Some important Personal Finance Rules

Rule of 72 (Double Your Money)

Rule of 114 (Triple)

Rule of 144 (Quadruple)

Rule of 70 (Inflation)

4% Withdrawal Rule

100 - Minus Age Rule

10, 5, 3 Rule

50-30-20 Rule

3X Emergency Rule

40℅ EMI Rule

Life Insurance Rule


Rule of 72


No. of yrs required to double your money at a given rate, U just divide 72 by interest rate

Eg, if you want to know how long it will take to double your money at 8% interest, divide 72 by 8 and get 9 yrs


At 6% rate, it will take 12 yrs

At 9% rate, it will take 8 yrs


Rule of 114


No. of years required to triple your money at a given rate, U just divide 114 by interest rate.


For example, if you want to know how long it will take to triple your money at 12% interest, divide 114 by 12 and get 9.5 years


At 6% interest rate, it will take 19yrs


Rule of 144


No. of years required to quadruple your money at a given rate, U just divide 144 by interest rate.


For eg, if you want to know how long it will take to quadruple your money at 12% interest, divide 144 by 12 and get 12 yrs.

Collected data:

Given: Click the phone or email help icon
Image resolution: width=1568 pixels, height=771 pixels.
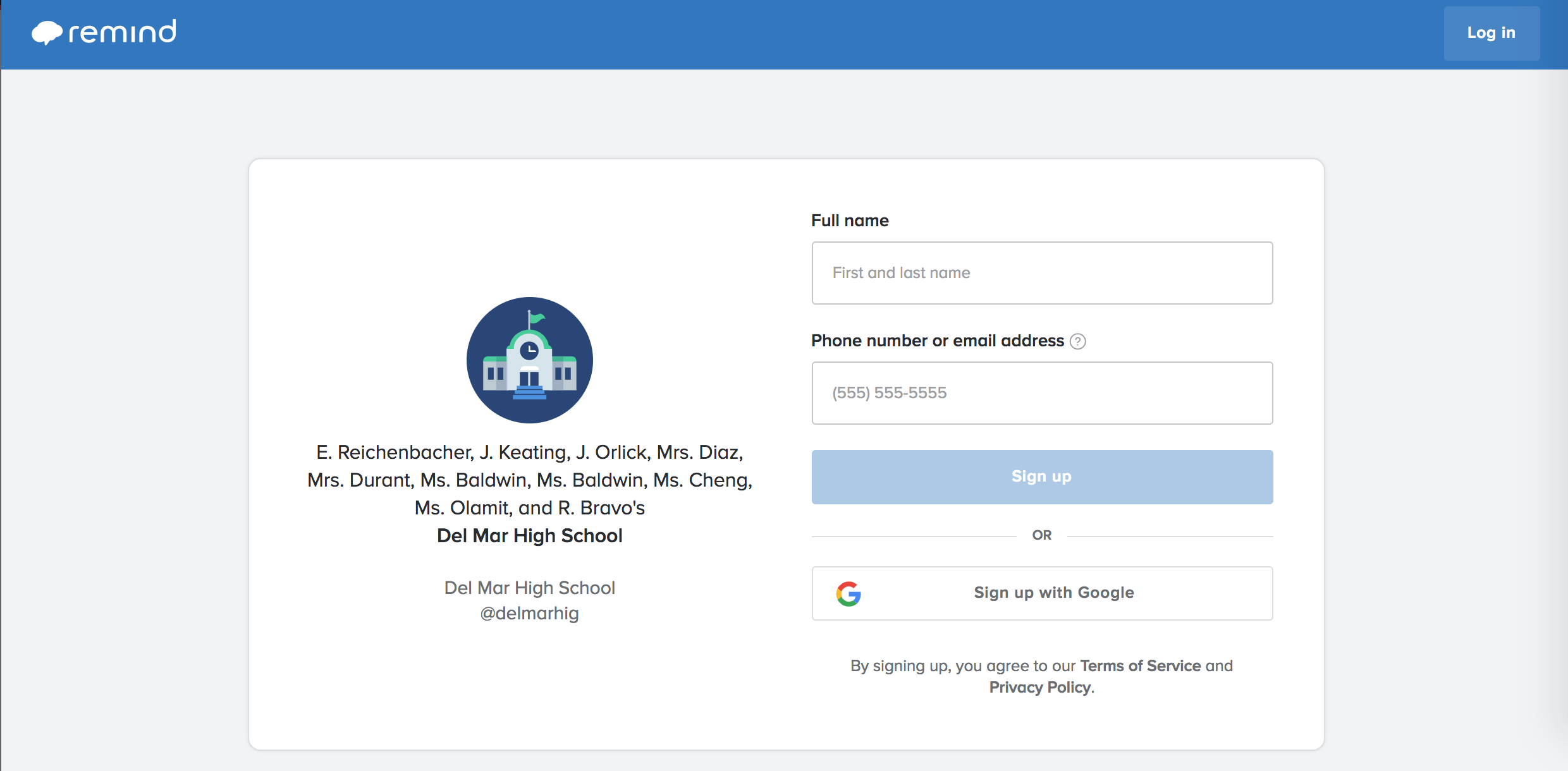Looking at the screenshot, I should pyautogui.click(x=1077, y=341).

Work to be completed: Write out word for word the part of the personal finance rules above, starting at the words "For example, if" and stopping after "144 by interest rate.".

Written response:
For example, if you want to know how long it will take to triple your money at 12% interest, divide 114 by 12 and get 9.5 years


At 6% interest rate, it will take 19yrs


Rule of 144


No. of years required to quadruple your money at a given rate, U just divide 144 by interest rate.